Page text:
Tag Archives: Tom Scott

How media sites can make use of linked data

Martin Belam, information architect for the Guardian and CurryBet blogger, reports from today’s Linked Data meet-up in London, for Journalism.co.uk.

The morning Linked Data meet-up session at ULU was part of a wider dev8d event for developers, described as ‘four days of 100 per cent pure software developer heaven’. That made it a little bit intimidating for the less technical in the audience – the notices on the rooms to show which workshops were going on were labelled with 3D barcodes, there were talks about programming ‘nanoprojectors’, and a frightening number of abbreviations like RDF, API, SPARQL, FOAF and OWL.

What is linked data?

‘Linked data’ is all about moving from a web of interconnected documents, to a web of interconnected ‘facts’. Think of it like being able to link to and access the relevant individual cells across a range of spreadsheets, rather than just having a list of spreadsheets. It looks a good candidate for being a step-change in the way that people access information over the internet.

Stored data:
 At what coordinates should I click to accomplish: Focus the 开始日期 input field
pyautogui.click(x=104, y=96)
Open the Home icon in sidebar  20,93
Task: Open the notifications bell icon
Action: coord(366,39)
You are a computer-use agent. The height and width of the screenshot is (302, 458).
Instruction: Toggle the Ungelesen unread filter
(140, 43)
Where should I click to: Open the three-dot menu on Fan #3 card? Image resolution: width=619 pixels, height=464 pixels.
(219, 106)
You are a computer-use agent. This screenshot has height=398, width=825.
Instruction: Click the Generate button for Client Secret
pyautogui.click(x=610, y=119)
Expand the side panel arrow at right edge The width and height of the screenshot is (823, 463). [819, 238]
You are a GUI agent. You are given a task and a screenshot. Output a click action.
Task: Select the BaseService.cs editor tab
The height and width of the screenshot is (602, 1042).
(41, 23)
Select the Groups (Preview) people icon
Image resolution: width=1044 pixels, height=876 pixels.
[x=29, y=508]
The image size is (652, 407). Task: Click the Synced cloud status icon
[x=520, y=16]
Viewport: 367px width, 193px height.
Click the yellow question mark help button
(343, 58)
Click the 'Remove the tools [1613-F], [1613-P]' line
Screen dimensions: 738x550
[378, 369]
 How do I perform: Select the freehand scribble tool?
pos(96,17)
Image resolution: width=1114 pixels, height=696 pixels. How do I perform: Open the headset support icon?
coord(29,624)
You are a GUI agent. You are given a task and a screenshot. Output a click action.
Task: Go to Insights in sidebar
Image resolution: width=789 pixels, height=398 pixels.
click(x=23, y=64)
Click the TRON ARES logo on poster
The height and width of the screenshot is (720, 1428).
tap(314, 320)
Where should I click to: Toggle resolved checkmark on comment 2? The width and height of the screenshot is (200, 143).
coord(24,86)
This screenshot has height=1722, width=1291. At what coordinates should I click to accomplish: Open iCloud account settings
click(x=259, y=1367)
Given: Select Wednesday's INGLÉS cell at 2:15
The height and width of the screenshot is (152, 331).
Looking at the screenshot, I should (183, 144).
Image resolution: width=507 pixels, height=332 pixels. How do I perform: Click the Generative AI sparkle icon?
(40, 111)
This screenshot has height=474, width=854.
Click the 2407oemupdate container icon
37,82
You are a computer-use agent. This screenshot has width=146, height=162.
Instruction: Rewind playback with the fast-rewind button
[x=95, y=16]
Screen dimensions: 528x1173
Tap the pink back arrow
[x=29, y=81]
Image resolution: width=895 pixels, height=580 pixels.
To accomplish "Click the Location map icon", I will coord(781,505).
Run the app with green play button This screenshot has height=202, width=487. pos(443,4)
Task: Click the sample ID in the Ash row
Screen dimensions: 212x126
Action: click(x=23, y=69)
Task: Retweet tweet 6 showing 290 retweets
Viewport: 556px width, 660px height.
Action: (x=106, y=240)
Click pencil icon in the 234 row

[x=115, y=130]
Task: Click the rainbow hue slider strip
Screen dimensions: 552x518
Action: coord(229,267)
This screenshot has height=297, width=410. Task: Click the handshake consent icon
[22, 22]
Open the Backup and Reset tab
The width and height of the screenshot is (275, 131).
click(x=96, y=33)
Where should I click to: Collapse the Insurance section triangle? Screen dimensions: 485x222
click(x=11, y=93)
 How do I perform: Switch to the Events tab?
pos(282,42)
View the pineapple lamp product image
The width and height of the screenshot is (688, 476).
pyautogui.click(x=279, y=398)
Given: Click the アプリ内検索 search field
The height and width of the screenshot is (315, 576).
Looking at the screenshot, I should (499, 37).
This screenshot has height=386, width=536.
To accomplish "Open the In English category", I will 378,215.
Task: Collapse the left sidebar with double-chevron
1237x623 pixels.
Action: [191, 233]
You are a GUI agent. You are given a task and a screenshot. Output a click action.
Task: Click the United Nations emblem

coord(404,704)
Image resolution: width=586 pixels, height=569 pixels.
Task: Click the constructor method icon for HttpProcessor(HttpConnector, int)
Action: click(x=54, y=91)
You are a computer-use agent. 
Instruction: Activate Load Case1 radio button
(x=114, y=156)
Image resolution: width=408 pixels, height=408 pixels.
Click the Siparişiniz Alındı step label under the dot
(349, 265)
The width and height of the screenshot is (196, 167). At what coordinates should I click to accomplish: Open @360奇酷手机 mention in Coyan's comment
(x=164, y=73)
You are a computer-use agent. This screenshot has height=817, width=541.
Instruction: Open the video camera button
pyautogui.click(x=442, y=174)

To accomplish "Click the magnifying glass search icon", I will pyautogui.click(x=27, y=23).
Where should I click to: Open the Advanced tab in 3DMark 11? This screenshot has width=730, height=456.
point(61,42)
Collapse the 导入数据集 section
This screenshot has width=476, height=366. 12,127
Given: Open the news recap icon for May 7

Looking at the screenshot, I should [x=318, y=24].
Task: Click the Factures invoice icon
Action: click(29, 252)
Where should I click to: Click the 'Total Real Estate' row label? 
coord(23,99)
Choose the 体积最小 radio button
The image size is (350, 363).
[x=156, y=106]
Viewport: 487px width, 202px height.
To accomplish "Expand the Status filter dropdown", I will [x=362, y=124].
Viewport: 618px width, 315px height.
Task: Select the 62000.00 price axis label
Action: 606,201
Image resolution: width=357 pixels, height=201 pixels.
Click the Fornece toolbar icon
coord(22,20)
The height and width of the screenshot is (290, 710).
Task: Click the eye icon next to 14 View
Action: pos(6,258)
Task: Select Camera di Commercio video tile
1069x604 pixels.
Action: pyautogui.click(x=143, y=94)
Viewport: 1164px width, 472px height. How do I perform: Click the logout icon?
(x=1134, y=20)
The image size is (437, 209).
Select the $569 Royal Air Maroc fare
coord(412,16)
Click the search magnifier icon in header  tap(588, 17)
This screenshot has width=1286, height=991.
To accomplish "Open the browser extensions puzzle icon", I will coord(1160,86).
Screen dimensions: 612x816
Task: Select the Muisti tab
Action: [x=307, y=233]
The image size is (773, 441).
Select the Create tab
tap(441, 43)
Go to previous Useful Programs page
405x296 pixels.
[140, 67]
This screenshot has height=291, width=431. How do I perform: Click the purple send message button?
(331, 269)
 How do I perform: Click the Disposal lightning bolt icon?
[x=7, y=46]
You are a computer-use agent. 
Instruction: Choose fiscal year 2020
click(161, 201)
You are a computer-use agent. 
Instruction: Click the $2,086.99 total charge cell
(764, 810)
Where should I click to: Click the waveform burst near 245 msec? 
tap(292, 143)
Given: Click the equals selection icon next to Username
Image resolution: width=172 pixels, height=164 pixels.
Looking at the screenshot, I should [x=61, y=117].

Your instructions:
Extend the linked data article past its final sentence. The records were taken from a separate source.

Solved problem:
What are the implications for journalism and media companies?

For a start it is important to realise that linked data can be consumed as well as published. Tom Heath from Talis gave the example of trying to find out about ‘pebbledash’ when buying a house.

At the moment, to learn about this takes a time-consuming exploration of the web as it stands, probably pogo-sticking between Google search results and individual web pages that may or may not contain useful information about pebbledash. [Image below: secretlondon123 on Flickr]

In a linked data web, finding facts about the ‘concept’ of pebbledash would be much easier. Now, replace ‘pebbledash’ as the example with the name of a company or a person, and you can see how there is potential for journalists in their research processes. A live example of this at work is the sig.ma search engine. Type your name in and be amazed / horrified about how much information computers are already able to aggregate about you from the structured data you are already scattering around the web.

Tom Heath elaborates on this in a paper he wrote in 2008: ‘How Will We Interact with the Web of Data?‘. However, as exciting as some people think linked data is, he struggled to name a ‘whizz-bang’ application that has yet been built.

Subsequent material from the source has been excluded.